The first time I read the description of the ENFP in the Meyers Briggs personality test I took, I cried. Gregarious, full of energy, passionate, an ability to inspire others, I knew who they were talking about because I was who they were talking about. I cried because if I was one of 16 types than I wasn’t created on accident. I didn’t have to work to be a little less, a little less enthusiastic, a little less in love with other people. I didn’t need to tone it down. There were REASONS I was so boundless in my energies. I was an ENFP, and this was the way my tribe navigated the world. I was supposed to be talkative, I wasn’t wrong. I was me, an ENFP.

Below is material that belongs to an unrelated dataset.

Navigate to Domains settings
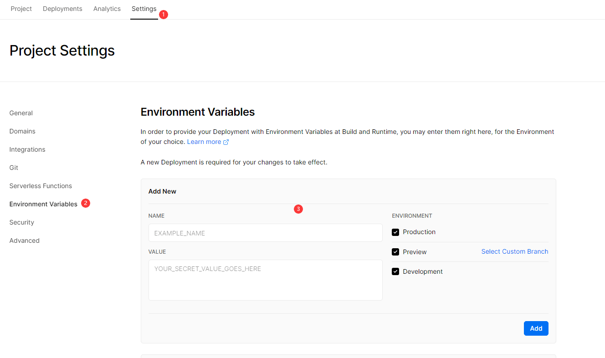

I cried again when I found out which number on the enneagram chart I was. This wasn’t because I was relieved. This was because I was horrified. I am not alone in this feeling after discovering I was the helper. Turns out the two is most sensitive to criticism and your enneagram number is really best found when you think of yourself at your very worst. But I also cried because I didn’t totally understand what the enneagram was for. I thought it was telling my HOW I was to behave and not WHY I was behaving. The enneagram isn’t very interested in labeling your behaviors, but rather telling you why you might be doing those things. I thought I had been made incorrectly again, I thought I was being told I was behaving outside the bounds of a two.
But as I continued to work through my understanding of the enneagram I came to realize that, again, I was made on purpose. I didn’t have to fit myself into an imperfect box.